Alfred HOLLINS (1865-1942)
Alfred Hollins and Friends
Concert Overture No.3 in F minor (1922) [8:33]
Morceau de Concert (1911) [7:51]
Theme with Variations and Fugue [12:20]
A Song of Sunshine (1913) [4:36]
Concert Toccata in B flat (1927) [6:23]
Frank Heddon BOND (1875-1948)
Chorus in E flat (1913) [4:35]
Bernard JOHNSON (1868-1935)
Elfentanz (1910) [3:43]
William WOLSTENHOLME (1865-1931)
The Seraph’s Strain [5:15]
Le Carillon [2:35]
Ernest MacMILLAN (1893-1973)
Cortège Académique (1953) [4:36]
Edwin LEMARE (1865-1934)
From the West: 1. In Missouri [9:14]; 2. In North Dakota [8:12]
Simon Niemiński (organ)
rec. February 2015, Organ of Third Baptist Church, St Louis, Missouri
REGENT REGCD473 [77:56]
Alfred Hollins was a popular British organist whose year of birth was shared with two eminent colleagues, Edwin Lemare – the most internationally admired of them - and William Wolstenholme. To celebrate the 150th year of Hollins’ birth in particular Regent has released this entertaining disc which offers a cross-section of some of their organ music. It adds pieces by a trio of other organists to create a nicely balanced programme.
Both Hollins and Wolstenholme were blind, but whilst Hollins studied at the new musical academy for the blind in Norwood in London, later in Germany with von Bülow, and embarked on a career as a virtuoso pianist, Wolstenholme was not cut out for a public career. Indeed Hollins’ early life as a barnstormer in Berlin, New York and Boston never quite left him and even when settled as a distinguished organist he would still play a concerto on the piano, a friend taking the orchestral part on the organ. This disc is one of inter-connections, with works dedicated to each of these eminent composers and executants by their colleagues. Hollins’ Concert Overture No.3, for example, is dedicated to a member of the other trio, thus far not described, Ernest MacMillan, best known to us now as a conductor and pillar of the Canadian musical establishment. This has strength and lyricism aplenty – self-confident contrapuntalism, a four-part textured lyrical section, and a hugely tuneful profile. The Morceau de Concert of 1911, dedicated to Lemare, is equally straightforward but full of panache whilst the Theme with Variations and Fugue is perhaps the most adventurous of his works in this disc, with amplitude, contrast and ending with a study in triumphalist drama. It was dedicated to Wolstenholme. Both A Song of Sunshine and the Concert Toccata show Hollins at his most genial and unbuttoned.

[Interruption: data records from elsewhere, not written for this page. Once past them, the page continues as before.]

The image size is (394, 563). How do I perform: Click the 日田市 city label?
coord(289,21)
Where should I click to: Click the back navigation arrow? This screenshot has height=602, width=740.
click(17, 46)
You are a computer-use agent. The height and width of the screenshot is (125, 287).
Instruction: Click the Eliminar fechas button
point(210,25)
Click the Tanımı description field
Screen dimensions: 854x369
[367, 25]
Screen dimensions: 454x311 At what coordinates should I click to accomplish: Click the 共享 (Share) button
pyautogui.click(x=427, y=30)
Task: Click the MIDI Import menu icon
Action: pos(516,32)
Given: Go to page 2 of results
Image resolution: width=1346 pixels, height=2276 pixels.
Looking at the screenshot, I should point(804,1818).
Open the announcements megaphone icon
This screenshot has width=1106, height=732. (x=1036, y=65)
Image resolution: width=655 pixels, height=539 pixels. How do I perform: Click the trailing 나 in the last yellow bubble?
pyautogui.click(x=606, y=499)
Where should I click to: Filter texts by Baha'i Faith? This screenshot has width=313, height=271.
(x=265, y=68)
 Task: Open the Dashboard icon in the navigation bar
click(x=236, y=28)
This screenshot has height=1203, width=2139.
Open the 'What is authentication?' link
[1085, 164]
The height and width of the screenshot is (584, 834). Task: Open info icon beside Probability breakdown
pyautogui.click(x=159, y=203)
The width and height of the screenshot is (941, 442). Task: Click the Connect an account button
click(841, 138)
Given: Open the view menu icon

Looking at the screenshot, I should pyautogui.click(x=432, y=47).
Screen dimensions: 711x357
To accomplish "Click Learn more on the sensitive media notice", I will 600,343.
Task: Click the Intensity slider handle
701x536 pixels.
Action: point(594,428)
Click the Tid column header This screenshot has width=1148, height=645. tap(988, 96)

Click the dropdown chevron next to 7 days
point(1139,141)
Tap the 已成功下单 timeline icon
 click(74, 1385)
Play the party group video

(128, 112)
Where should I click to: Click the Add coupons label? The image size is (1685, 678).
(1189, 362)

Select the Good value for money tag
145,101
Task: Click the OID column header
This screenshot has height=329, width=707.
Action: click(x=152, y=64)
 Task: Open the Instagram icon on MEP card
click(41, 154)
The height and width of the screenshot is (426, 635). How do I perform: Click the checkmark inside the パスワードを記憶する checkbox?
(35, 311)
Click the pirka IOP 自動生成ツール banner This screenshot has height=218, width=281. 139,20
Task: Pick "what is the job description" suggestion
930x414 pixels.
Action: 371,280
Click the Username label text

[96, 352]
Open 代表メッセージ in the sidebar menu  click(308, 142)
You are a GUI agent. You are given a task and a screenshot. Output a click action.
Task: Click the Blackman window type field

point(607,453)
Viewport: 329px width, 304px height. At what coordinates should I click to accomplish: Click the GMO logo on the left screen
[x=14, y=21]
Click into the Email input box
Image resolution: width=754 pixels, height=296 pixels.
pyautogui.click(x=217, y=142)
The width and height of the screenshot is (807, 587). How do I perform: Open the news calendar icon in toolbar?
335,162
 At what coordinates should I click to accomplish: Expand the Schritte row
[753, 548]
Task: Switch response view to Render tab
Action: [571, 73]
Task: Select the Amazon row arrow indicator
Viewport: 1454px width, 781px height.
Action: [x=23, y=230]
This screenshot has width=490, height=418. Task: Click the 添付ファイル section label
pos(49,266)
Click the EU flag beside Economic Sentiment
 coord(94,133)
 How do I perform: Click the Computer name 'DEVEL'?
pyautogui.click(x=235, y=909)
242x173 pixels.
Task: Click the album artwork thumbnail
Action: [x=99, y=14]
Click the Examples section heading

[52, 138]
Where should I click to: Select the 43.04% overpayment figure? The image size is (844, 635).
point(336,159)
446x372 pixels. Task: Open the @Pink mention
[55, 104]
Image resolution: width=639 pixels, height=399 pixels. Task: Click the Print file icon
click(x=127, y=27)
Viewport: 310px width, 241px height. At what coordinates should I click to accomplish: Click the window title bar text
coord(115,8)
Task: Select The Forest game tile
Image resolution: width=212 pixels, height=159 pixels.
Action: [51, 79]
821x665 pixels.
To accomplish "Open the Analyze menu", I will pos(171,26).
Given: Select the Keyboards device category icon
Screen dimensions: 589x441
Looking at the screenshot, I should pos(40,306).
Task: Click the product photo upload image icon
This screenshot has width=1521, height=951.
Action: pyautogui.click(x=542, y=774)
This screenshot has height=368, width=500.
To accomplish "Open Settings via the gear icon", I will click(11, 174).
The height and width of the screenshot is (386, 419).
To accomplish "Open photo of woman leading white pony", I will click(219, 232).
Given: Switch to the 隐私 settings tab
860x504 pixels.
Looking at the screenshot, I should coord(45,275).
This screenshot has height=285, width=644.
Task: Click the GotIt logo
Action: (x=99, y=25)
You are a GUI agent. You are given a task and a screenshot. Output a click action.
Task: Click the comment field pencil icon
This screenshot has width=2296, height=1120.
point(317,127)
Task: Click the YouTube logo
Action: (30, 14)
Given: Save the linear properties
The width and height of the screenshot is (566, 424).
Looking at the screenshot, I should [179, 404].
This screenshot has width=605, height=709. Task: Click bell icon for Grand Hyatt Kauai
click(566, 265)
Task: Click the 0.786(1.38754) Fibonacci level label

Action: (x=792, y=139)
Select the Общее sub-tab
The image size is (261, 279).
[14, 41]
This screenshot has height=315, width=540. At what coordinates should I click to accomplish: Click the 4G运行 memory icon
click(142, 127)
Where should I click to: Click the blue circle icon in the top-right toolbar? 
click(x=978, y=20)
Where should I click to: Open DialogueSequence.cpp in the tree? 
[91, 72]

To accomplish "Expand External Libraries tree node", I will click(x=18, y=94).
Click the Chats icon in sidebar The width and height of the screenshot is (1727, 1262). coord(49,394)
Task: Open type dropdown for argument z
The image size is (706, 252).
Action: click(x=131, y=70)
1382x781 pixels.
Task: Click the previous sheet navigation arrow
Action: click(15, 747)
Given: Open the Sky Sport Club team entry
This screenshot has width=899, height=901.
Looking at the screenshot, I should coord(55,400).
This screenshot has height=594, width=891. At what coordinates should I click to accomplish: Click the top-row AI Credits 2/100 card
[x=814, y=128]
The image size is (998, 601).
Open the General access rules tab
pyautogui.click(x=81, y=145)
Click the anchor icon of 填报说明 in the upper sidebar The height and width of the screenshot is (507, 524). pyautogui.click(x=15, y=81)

Edwin Lemare came to fame in London but in the early 1900s moved to America where he was to remain based. His virtuoso transcriptions are well-known but he is represented here by From the West which offers two studies, one of Missouri and the other of North Dakota. I say ‘studies’ but these aren’t tone poems, more colour postcards replete with quotations from popular tunes. Crowd-pleasers, in other words, and full of fun. Wolstenholme’s Le Carillon, is very jolly and light and The Seraph’s Strain, despite the title, is gentle and relaxing. MacMillan’s Cortège Académique was composed in 1953, but then he was much the youngest of the sextet of composers. It’s a big ceremonial piece with Elgarian echoes. Finally there is Frank Heddon Bond’s Chorus in E flat, a bright, melodic piece with a salon-inspired B section and Bernard Johnson’s Elfentanz, cut from Edwardian cloth with a vengeance.
The British organist Simon Niemiński plays on the organ of Third Baptist Church, St Louis, Missouri – very appropriate for the Lemare. Every syllable of his fine playing can be savoured, and the booklet contains plenty of interesting biographical material and, naturally, the specifications of the gargantuan organ.